(Data for analysis)

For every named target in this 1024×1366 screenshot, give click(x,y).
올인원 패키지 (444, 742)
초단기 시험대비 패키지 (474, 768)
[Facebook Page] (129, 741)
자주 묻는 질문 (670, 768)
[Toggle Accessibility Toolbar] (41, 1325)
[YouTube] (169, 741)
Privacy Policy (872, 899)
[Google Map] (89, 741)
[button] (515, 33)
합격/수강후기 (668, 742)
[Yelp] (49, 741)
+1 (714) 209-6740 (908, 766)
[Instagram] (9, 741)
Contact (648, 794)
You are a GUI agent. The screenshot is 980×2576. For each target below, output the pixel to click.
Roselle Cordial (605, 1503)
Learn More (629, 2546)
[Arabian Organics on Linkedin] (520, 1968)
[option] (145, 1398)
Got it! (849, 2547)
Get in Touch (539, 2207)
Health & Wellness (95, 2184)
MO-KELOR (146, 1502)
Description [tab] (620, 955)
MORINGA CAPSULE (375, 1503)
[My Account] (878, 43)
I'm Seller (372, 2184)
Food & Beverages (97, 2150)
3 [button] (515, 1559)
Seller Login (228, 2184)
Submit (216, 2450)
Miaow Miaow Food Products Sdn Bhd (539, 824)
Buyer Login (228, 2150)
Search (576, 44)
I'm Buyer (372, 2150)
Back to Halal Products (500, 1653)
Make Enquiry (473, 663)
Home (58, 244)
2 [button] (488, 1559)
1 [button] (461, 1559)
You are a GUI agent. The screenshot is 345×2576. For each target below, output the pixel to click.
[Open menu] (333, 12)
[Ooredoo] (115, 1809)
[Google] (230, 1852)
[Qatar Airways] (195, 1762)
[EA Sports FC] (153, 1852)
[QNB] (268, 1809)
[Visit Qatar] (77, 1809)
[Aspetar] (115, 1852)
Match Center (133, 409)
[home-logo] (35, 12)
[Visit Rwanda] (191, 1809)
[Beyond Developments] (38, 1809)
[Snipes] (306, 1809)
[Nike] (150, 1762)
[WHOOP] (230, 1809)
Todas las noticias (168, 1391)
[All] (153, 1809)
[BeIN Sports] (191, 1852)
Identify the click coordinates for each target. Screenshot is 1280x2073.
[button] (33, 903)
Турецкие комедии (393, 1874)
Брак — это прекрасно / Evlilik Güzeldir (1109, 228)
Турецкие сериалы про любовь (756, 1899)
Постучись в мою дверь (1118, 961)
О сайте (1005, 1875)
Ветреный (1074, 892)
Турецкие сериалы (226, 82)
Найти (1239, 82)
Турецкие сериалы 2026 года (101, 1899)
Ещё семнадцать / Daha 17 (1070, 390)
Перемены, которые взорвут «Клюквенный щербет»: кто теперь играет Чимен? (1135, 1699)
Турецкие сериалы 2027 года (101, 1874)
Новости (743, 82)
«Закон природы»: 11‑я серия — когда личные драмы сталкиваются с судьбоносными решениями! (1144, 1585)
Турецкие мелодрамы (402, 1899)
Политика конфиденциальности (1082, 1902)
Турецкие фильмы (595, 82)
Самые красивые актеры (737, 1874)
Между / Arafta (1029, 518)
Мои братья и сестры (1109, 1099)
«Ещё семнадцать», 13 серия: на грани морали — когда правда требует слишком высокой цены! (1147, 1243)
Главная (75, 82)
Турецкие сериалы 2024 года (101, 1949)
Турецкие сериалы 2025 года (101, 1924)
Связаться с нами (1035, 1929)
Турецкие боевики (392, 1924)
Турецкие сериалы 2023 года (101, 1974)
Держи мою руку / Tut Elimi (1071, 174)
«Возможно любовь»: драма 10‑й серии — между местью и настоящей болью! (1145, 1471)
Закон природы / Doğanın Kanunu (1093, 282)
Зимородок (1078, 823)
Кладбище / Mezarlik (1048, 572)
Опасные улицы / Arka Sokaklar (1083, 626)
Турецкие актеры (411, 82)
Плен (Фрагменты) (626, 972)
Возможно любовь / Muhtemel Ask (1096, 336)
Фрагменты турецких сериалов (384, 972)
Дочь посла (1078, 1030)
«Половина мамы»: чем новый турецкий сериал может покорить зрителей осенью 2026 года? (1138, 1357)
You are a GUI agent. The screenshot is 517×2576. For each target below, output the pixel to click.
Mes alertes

(What the task requires) All lines of the listing holding the string "target" must be returned, copied as they stand.

(Exercise answer)
For every named target in this 1024×1366 screenshot, give click(x,y).
You are a GUI agent. The screenshot is 980×2576. For each target below, output the pixel to click.
You are a GUI agent. The screenshot is 345×2576. For each target below, output the pixel to click.
Identify the click coordinates for each target. Screenshot is 1280x2073.
You are a GUI agent. The screenshot is 517×2576. For each target below, output the pixel to click.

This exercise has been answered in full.